From a methodological perspective, these unsupported approaches also reflect the limitations of structural equation models in addressing complex social phenomena. While SEM can effectively identify direct and indirect effects among variables, with the presence of multiple moderating factors and contextual differences, may cause some effects to be replaced or offset by unobserved variables. For instance, the impact of perceived costs may be buffered by community cohesion, the incentives of ecological benefits may be weakened by institutional distrust, and the effects of environmental improvement may be masked by other social issues.

6. Conclusions and Policy Implications

6.1. Conclusions

This study systematically analyzed the multiple driving mechanisms of farmers’ conservation behaviors in the surrounding communities of nature reserves by means of the Structural Equation Model (SEM). Based on the questionnaire data of 400 farmers from 7 protected areas in Sichuan and Shaanxi, the research has the following findings:

6.1.1. The Core Driving Force of a Protective Attitude

The subjective ecological protection attitude (AT) of farmers has a significant positive impact on protection behavior (PB) (β = 0.070, p < 0.001). This attitude, through the value recognition mechanism, moral restraint mechanism and behavioral convenience mechanism, directly promotes the implementation of protective behavior, which fully confirms the core viewpoint in the theory of planned behavior that “attitude is the direct determining factor of behavioral intention and actual behavior”. This result highlights the fundamental position of attitude cultivation in ecological protection policies.

6.1.2. The “Action Prompt” Effect of Environmental Improvement

The direct promoting effect of objective environment improvement (OEI) on protective behaviors was the most significant (β = 1.101, p < 0.01). When farmers intuitively perceive specific ecological signals such as improved air quality (OEI1), enhanced forest health (OEI2), increased water cleanliness (OEI3), and a growing number of wild animals (OEI4), these changes can bypass complex cognitive processing procedures and directly pass through signal transmission mechanisms, situational incentive mechanisms, and effectiveness confirmation mechanisms. Inspire farmers to take protective actions.

6.1.3. The Chain-like Transmission Path of Social Norms

Social norms (SN) significantly strengthened farmers’ protective attitudes through demonstration effects (such as SN1 of relatives and friends’ participation in protective activities) and herd mentality (β = 0.512, p < 0.01) and further indirectly had a positive impact on protective behaviors through attitudes (β = 0.036, p < 0.05).
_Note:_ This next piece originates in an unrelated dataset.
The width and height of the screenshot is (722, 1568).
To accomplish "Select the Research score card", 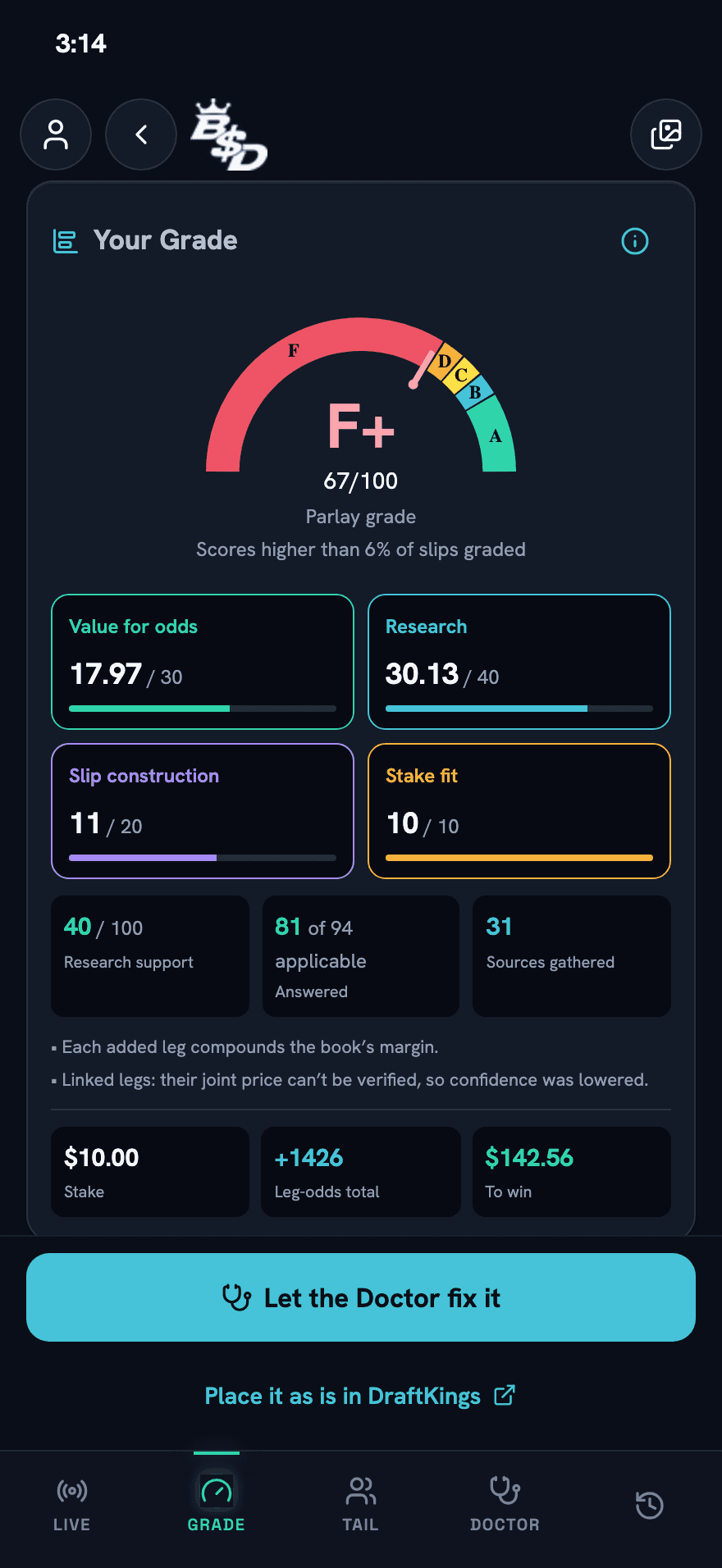I will coord(519,662).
Thus, a complete transmission chain of “norms → attitudes → behaviors” has been formed. Among them, social comparison, peer pressure and expectation norms jointly act on the internalization process of attitudes.

6.1.4. The Asymmetric Impact of Cost and Benefit Perception

Ecological benefit perception (PEB) has a significant positive effect on conservation attitudes (β = 0.039, p < 0.01), indicating that farmers are relatively sensitive to economic incentives. However, the inhibitory effect of perceived cost (PC) on conservation attitudes is not significant, which indicates that under the synergistic effect of ecological compensation policies and social norms, farmers’ sensitivity to costs is relatively low.
In conclusion, this study clearly reveals the multiple driving mechanisms of farmers’ conservation behaviors in the surrounding communities of nature reserves. Factors such as protection attitudes, environmental improvement, social norms, and perception of costs and benefits all influence farmers’ protection behaviors to varying degrees. This provides an important theoretical basis for formulating more targeted and effective ecological protection policies.

6.2. Policy Implications

6.2.1. Strengthen the Demonstration Effect of the Typical Selection and Ecological Points System of the Community

Its corresponding assumptions are H2 and H3a. It is suggested to establish a “three-dimensional integrated” ecological role model cultivation system: Firstly, a “red and black list” public announcement mechanism should be set up at the village level, quantifying specific protection behaviors such as participating in wildlife rescue (PB1) and eliminating excessive deforestation (PB2) into ecological points. For instance, successfully rescuing key national protected wild animals can accumulate 5 points, and having no illegal logging behavior for three consecutive months can accumulate 3 points. Secondly, the points will be directly linked to the allocation of community resources. Families ranking in the top 10% in terms of points will be given priority to obtain the position of ecological forest ranger (PEB3) and the right to operate rural tourism (PEB2). Finally, the title of “Ecological Guardian Star” was awarded at the quarterly commendation conference, forming a virtuous cycle of “exemplary demonstration—point incentives—resource allocation”. In the specific implementation, it can be combined with the development of mobile applications to enable farmers to view their points ranking and ecological deeds in real time. The social comparative psychology can be stimulated through the visual ranking of, the sustainability of incentives can be enhanced by binding resources, and the influence range can be expanded by spreading through rituals. A pilot program in Tangjiahe Reserve shows that after the implementation of this system, the frequency of community residents’ participation in patrols has increased by 47.3%, and the number of wildlife rescued has grown by 31.6% year-on-year. This institutional design can effectively activate the demonstration and transmission mechanism in the social network, promoting the rapid spread of protective behaviors within the community.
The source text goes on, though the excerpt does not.